In the produced attribute set, materialize.derivation is a pkgs.runCommand you can hand to nix-build, planView.shell is that same shell rendered as a string and suitable for showing in a tutorial, docs.markdown is documentation, and deps.nodes is the dependency graph. selfView is the composed "one build, many views" rendering produced by introspect, a meta-interpreter that runs the bundled interpreters against the same program and emits a markdown-safe summary covering validation, dependencies, dry-run, plan-view, self-docs, and materialization in one document. The coherence between these views rests on a kernel theorem. mattagfoldk-agrees-with-drytagfoldk-forall-p proves that materialize and dry-run agree on the constructor structure of their step sequences for every program, by induction over the program. Payloads, the shell renderer, and the store sit outside the theorem by design, and an extraction drift gate checks that the proven fold reproduces the live interpreter, with its two halves carrying different coverage. The materialize-step facets cover all four shipped examples (node, C, OCI, and IDL), while the rendered-shell facets cover the two examples that render shells, node and C. The remaining store-level property, that plan-view's shell when executed produces the same outputs as materialize's derivation, is asserted by an automated test rather than a kernel theorem. It builds the materialize derivation, runs the rendered plan-view shell inside its own sandbox carrying the plan's tool closure, and diffs the resulting tree against the derivation outputs byte for byte, so the build fails on any divergence. It is wired on the C example; the node example is out of scope because its launcher embeds /nix/store paths. Appendix A.3 states exactly where the line between proof and test sits.

The formal treatment

Prerequisite contract. To follow the main thread of this section you need a sum type, a fold over a tree, and rough familiarity with the free monad (in our case a list of operations you interpret later, since each operation has arity one). The main body does not assume category theory and presents the machinery operationally. Appendix A states the same content in categorical vocabulary (signature functors, free monads as initial algebras, catamorphisms, sections of forgetful natural transformations, the Dagand–McBride ornament algebra) for readers who want the full mathematical account, and nothing in the main body depends on the appendix.

The operation algebra

The central types are generated through nix-effects' HOAS kernel.

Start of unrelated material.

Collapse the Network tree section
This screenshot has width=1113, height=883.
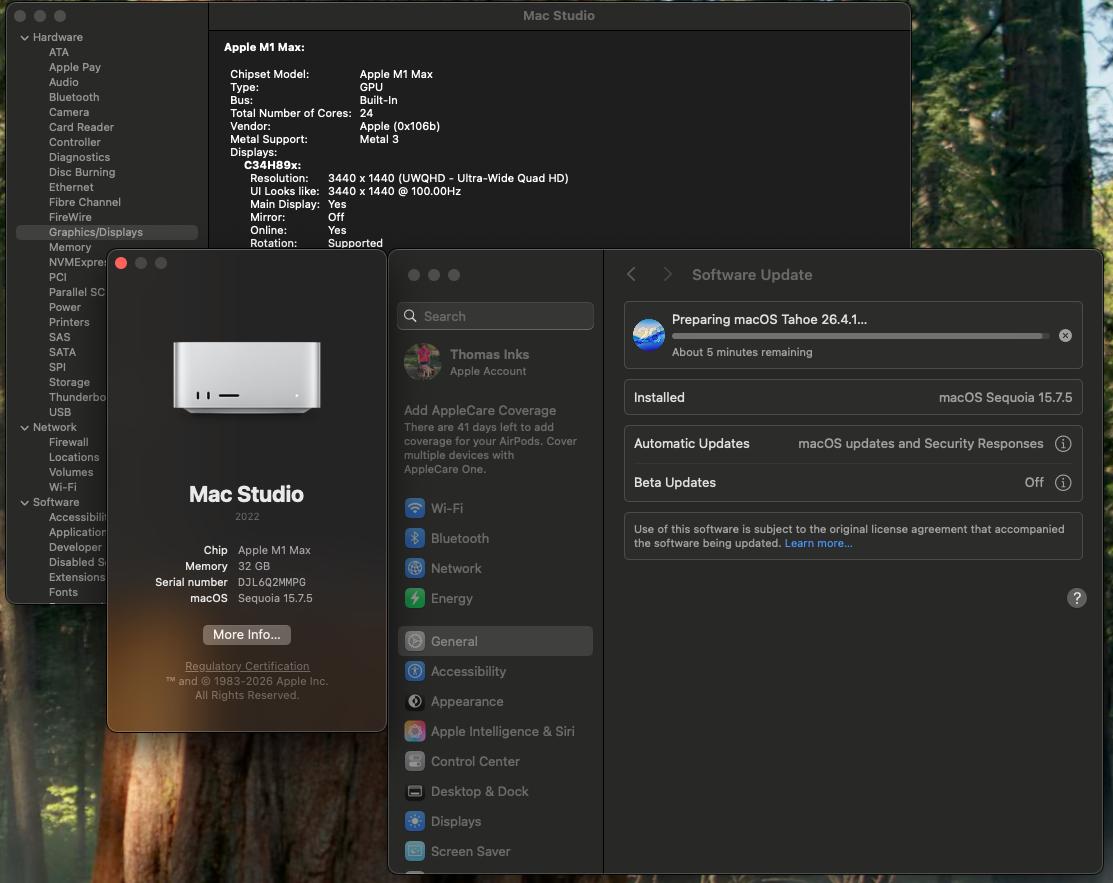24,428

BuilderOp is a closed sum of typed operations (currently readSource, resolveDependency, declareTool, runTool, writeFile, copyPath, transformOutput, validateValue, emitDescriptor, materializeDerivation, declareEvidence) where each constructor carries typed fields, and the list of constructors grows only when a deliberate base decision adds one. Alongside it is a second operation domain, RuntimeOp, whose constructors cover capability, protocol, and service declaration together with service materialization. The two fuse into a single closed sum, the fixed total signature that every program ranges over.

$$\mathsf{BuilderEff} \;=\; \mathsf{BuilderOp} \,\oplus\, \mathsf{RuntimeOp}$$

In Nix this is one line.

nix

BuilderEff = H.sum BuilderOp.T RuntimeOp.T

This line is not written by hand. A kind former derives it together with the plan carrier from a single definition of the builder kind, which the plan-state section below describes, so the operation sum and the state it folds into cannot drift apart.

The alphabet is closed in two senses at once. Every program is a list over this one fixed signature, and the signature itself changes only by a deliberate base decision, never by a refinement. BuilderSpec is the typed product that carries that list.

nix

BuilderSpec = H.product "MetaBuilderSpec" [
  (H.field "name"         H.string)
  (H.field "parameters"   (H.listOf ParameterSpec.T))
  (H.field "inputs"       (H.listOf SourceSpec.T))
  (H.field "dependencies" (H.listOf DependencySpec.T))
  (H.field "tools"        (H.listOf ToolSpec.T))
  (H.field "operations"   (H.listOf BuilderEff))   # the program
  (H.field "outputs"      (H.listOf OutputSpec.T))
  (H.field "evidence"     (H.listOf EvidenceSpec.T))
];

The H is the HOAS (higher-order abstract syntax) kernel from nix-effects. Every type here is a first-class Nix value with a derived JSON schema and a descriptor, where BuilderSpec.T is the type, BuilderSpec.schema is the JSON Schema for it, and BuilderSpec.descriptor is the structural projection used for documentation and JSON export.

The operation list is just data. Nothing executes when you write a spec, and that is what makes multiple interpretations possible.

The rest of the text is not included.